The architecture and design firm Snøhetta has been hired to reimagine the lower levels of the 647-square foot tower and update the building with state-of -art systems. Olayan America acquired the 37-story skyscraper in May 2016 for $1.4 billion.

The $300 million renovation will modernize the interior spaces and adds high-quality amenities, retail and restaurants. The building’s proposed public space will nearly double in size to create a lush and verdant outdoor garden for the public’s enjoyment.

While the top of the tower will remain a fixture of the New York City skyline as it has since its completion in 1984, the new design will transform the base into an inviting street front, extending the lively activity of Madison Avenue further south to 55th Street.

The renovation is the first major project to be announced for New York City’s East Midtown, since its revitalization plan was approved earlier this year. The newly modernized building is expected to be completed for tenants by 2019.

“We’re pleased to be working hand in hand with Chelsfield and Snøhetta to achieve a new vision for 550 Madison. Across the board, our team is committed to the long-term success of 550 Madison and the broader Midtown community,” said Tony Fusco, Managing Director and head of real estate at Olayan America. “The plans developed offer a vibrant enhancement of Philip Johnson’s postmodern design, and we believe the renovation will create a space that continues to draw top-tier tenants for generations to come.
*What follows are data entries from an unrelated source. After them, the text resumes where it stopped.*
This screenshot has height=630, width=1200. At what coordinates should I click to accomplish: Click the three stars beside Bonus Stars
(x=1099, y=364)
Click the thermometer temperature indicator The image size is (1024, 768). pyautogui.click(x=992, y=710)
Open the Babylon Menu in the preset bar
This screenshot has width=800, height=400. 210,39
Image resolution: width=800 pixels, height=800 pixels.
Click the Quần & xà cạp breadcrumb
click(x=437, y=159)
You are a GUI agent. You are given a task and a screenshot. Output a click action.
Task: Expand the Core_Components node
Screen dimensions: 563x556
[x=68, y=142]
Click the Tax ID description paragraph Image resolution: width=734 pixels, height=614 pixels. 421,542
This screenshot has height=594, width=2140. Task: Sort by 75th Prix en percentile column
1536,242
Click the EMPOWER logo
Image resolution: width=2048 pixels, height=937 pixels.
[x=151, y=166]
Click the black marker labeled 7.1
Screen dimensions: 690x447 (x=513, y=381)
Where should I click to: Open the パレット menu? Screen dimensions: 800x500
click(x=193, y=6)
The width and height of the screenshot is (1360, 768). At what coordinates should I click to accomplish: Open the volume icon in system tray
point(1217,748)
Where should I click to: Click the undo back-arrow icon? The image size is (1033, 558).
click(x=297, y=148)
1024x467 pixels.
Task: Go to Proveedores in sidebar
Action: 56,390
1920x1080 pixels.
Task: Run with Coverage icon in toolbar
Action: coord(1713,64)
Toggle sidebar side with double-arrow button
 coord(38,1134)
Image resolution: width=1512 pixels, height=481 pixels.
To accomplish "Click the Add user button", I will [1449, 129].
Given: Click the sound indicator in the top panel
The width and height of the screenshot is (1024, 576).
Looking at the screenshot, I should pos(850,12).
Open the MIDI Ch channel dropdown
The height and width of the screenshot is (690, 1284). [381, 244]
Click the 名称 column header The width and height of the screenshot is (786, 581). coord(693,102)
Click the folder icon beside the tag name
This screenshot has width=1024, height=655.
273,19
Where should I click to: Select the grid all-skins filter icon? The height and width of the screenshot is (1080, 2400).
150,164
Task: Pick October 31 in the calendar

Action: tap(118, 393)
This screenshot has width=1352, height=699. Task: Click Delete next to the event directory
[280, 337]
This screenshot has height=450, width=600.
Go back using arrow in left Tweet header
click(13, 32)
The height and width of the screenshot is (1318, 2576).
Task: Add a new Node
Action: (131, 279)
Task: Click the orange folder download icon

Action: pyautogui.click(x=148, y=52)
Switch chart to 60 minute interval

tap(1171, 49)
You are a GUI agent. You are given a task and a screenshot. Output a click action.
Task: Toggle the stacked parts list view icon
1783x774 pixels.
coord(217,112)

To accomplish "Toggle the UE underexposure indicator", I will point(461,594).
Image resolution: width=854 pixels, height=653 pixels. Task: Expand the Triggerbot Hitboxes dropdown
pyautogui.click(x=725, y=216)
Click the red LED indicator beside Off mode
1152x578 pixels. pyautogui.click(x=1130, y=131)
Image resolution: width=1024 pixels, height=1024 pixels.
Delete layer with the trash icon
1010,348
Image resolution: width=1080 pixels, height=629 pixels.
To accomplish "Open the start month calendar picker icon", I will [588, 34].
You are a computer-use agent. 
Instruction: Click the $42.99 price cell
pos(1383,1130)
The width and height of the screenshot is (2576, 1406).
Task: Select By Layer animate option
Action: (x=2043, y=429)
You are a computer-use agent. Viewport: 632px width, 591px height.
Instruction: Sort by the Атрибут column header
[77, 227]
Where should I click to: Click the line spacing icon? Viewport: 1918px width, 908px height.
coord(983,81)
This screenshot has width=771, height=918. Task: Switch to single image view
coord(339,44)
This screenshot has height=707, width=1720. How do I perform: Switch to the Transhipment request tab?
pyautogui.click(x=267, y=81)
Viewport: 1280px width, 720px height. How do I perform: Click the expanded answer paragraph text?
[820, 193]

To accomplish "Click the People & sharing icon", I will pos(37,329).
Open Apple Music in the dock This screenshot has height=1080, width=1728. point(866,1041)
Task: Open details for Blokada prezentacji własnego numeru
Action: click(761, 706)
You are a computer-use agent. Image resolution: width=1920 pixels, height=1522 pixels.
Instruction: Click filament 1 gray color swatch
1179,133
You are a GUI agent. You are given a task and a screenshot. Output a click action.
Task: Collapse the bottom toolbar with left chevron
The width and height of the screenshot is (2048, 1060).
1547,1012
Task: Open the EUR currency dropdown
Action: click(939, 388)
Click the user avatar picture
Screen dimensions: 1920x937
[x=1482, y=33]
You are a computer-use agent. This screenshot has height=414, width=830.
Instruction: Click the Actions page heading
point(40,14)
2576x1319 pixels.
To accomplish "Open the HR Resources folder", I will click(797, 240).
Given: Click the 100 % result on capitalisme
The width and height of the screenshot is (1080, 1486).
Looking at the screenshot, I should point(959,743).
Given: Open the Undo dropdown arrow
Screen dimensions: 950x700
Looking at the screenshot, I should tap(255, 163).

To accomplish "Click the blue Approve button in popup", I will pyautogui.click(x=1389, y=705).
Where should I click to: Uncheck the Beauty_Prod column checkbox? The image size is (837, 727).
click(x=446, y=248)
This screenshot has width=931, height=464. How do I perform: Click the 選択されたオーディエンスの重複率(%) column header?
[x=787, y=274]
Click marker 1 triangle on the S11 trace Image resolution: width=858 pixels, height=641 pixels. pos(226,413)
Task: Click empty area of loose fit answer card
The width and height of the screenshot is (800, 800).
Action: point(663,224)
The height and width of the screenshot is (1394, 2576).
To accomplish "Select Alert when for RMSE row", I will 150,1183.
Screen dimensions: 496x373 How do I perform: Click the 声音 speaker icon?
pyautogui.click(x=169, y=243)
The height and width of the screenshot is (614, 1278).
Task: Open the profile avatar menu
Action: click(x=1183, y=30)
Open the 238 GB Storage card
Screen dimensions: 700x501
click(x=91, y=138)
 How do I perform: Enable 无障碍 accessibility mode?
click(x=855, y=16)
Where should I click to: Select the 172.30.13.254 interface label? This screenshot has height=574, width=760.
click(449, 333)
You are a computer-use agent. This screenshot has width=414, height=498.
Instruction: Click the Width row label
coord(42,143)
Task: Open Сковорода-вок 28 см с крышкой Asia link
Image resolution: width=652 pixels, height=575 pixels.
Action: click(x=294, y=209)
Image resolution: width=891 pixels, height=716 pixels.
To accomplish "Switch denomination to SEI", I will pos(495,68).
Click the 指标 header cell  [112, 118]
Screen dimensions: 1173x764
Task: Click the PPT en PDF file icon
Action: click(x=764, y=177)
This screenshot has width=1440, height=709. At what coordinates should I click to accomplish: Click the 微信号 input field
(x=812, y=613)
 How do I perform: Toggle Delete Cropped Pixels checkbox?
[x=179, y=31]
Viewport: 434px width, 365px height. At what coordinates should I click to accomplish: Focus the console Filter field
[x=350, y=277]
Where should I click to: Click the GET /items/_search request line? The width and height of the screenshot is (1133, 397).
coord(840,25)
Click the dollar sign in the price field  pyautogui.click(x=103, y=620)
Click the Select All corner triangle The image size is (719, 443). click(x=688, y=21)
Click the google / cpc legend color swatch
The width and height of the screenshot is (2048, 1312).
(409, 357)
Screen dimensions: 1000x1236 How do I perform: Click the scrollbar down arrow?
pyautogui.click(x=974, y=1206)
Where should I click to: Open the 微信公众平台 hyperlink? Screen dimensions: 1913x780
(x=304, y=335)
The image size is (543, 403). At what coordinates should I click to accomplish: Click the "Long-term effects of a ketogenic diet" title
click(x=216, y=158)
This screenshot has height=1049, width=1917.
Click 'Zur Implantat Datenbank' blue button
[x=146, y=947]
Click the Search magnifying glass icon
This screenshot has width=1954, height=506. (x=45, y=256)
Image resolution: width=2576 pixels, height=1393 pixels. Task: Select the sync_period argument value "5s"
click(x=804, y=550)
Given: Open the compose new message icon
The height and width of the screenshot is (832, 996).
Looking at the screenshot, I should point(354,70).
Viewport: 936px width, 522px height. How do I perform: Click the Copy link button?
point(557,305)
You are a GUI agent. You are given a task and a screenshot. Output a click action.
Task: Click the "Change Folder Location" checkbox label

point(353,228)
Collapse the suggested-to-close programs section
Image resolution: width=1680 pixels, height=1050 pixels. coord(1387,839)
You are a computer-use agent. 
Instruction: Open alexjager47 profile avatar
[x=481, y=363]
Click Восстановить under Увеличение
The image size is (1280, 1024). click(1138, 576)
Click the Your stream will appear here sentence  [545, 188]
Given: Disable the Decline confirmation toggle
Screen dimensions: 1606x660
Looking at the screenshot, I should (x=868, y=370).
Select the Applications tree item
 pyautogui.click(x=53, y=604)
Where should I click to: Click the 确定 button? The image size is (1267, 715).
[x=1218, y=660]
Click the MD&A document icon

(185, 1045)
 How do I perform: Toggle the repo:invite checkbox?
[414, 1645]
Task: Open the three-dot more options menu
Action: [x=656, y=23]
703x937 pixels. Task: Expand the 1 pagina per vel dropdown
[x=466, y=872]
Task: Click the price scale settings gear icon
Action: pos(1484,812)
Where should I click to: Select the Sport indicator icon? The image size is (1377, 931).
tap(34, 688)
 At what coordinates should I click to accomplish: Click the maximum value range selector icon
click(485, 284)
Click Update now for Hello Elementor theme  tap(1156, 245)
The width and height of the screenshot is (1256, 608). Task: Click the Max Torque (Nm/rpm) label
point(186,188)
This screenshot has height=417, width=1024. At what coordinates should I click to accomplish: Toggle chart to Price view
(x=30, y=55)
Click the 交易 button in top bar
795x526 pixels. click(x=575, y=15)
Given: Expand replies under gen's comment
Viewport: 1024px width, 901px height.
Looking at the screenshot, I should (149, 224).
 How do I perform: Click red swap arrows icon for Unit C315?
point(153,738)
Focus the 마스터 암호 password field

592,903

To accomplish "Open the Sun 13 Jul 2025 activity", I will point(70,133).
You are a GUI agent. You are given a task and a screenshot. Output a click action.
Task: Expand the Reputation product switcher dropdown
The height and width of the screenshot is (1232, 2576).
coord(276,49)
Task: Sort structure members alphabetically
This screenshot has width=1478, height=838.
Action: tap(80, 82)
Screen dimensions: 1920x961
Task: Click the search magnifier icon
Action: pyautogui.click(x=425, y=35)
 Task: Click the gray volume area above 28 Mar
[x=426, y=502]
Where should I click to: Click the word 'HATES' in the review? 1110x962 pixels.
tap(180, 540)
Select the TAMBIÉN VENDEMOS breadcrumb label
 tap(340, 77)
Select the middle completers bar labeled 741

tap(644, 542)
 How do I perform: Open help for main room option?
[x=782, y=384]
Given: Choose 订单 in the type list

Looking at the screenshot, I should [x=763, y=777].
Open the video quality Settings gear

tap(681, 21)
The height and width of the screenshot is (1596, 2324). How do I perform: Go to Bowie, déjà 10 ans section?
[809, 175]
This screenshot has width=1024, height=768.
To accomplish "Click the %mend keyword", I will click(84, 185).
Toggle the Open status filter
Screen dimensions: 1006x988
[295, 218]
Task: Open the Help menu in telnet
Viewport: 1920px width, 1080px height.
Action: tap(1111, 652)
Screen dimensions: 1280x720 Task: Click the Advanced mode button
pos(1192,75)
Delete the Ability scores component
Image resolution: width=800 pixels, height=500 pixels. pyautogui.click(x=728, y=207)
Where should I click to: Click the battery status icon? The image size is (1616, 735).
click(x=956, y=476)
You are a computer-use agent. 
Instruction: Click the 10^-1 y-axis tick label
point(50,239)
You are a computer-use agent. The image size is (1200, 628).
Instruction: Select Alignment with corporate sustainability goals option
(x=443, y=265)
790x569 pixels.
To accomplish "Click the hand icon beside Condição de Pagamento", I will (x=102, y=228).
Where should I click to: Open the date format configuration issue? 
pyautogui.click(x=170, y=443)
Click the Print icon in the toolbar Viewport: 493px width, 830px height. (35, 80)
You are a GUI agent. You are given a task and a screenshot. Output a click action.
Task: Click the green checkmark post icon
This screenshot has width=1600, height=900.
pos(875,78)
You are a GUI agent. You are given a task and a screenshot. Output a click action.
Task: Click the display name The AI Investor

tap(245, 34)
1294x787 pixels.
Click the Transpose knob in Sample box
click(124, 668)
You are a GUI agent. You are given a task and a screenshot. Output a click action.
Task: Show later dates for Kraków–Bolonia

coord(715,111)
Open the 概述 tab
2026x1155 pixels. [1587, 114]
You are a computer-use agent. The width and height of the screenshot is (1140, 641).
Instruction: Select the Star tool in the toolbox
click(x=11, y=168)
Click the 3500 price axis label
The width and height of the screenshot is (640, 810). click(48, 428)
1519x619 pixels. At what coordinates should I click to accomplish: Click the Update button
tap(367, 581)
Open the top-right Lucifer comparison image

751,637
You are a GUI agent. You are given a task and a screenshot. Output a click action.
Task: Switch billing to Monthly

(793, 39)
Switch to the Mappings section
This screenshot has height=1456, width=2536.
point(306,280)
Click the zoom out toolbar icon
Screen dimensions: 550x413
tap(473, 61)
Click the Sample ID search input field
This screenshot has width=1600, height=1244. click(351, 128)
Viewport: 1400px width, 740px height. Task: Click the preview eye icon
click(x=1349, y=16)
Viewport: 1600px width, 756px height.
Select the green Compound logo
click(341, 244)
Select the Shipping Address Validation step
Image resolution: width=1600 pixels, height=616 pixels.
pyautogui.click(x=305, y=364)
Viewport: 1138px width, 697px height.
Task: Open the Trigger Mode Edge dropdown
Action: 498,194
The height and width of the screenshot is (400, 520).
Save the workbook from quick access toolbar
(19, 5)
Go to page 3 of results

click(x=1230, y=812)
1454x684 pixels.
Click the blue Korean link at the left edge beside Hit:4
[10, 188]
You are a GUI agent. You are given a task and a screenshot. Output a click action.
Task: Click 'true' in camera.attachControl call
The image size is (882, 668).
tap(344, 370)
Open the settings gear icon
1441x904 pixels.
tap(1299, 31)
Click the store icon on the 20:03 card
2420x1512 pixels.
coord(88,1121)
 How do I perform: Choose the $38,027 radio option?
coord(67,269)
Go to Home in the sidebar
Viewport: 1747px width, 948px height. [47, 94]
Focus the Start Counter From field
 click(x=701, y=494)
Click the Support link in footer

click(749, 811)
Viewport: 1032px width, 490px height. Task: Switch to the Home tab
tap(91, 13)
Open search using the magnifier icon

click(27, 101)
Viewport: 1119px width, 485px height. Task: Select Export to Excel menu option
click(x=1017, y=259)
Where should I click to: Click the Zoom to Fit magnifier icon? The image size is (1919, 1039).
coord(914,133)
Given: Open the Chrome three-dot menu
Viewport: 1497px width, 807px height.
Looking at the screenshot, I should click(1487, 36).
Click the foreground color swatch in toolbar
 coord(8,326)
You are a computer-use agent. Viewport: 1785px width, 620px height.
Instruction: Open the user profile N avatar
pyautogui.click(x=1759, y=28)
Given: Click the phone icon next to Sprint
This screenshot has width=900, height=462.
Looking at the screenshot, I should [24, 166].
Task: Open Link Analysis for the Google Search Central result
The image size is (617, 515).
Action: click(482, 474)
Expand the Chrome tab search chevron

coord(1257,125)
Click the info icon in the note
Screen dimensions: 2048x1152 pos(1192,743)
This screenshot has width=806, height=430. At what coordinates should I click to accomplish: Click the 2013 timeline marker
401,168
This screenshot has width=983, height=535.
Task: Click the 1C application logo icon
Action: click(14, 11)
We look forward to restoring 550 Madison to prominence as a premier location for office and retail in Midtown, as well as an urban oasis for the public.”

“550 Madison is a remarkable building, and we’re thrilled to work with our partners at Olayan America and Snøhetta to revitalize the property,” said David Laurie, Managing Director at Chelsfield America. “At 550 Madison, we have planned a building that puts employees first, from top of the line amenities, market-leading technology, better air quality, inspiring views of Central Park, to a deeply relaxing and serene public urban garden right next door. When our team is through, 550 Madison will be the office building that employees across New York and beyond are nudging their bosses to move in to.”

Snøhetta’s design will breathe new life into the building’s public, retail and office spaces for the contemporary needs of one of the world’s most recognized avenues.

Highlights of Snøhetta’s design include:

  • A proposal to nearly double the size of the nearby public space, allowing the area to breathe with more access to open air and daylight
  • Creating an outdoor garden (the largest in a 5-minute walking radius) for public enjoyment
  • Stitching the life of the building back into the street, including new food offerings and retail
  • Partially replacing the building’s eye-level façade with an undulating glass curtainwall, to both highlight the multi-story arched entry and reveal the energy of the building’s existing steel structure

“The re-imagined 550 Madison reflects how we work and live in New York today,” said Craig Dykers, founding partner and architect at Snøhetta. “The design sensitively transforms a sculpturally monumental building and improves the experience of the building where it meets the street. By updating this inward-looking tower for contemporary society, the redesign will foster a more vibrant, dynamic relationship between the building, the city, and the people who inhabit it. It’s been exciting to work on this project with the teams at Chelsfield and Olayan, and build on our growing portfolio of impactful projects in New York.”

Completed in 1984, 550 Madison was originally designed by Philip Johnson for single-tenant occupancy, serving as the eponymous world headquarters for its corporate owners. Since the departure of the Sony Corporation over a year-and-a-half ago, its office floors have sat vacant.

Snøhetta’s design approach connects the life of the building with the life of the street. Since 550 Madison was first completed, its fortress-like base created an uninviting street front, which was then further compromised by a series of ground-floor renovations that effectively visually closed the building off from its surroundings.

With the updated design, the stone façade will be partially replaced at eye level by an undulating glass curtainwall. From the street, the reconceived façade dramatically highlights the multi-story arched entry, while revealing the craftsmanship of the building’s existing steel structure. Scalloped glass references the sculpted forms of fluted stone columns, creating a lively and identifiable public face for passersby.  With this increased transparency, the activity within the lobby, atrium, and first 2 levels of the building will become part of the vibrant energy of the street.

As part of the renovation, 550 Madison’s proposed public space will be nearly doubled in size and converted to an outdoor garden, providing a verdant landscape with water features and trees as a respite from the dense urban fabric of Manhattan. The existing mid-block passageway at the rear of the tower connecting 55th and 56th Street will be transformed into a serene public space. The design will allow access to open air and daylight.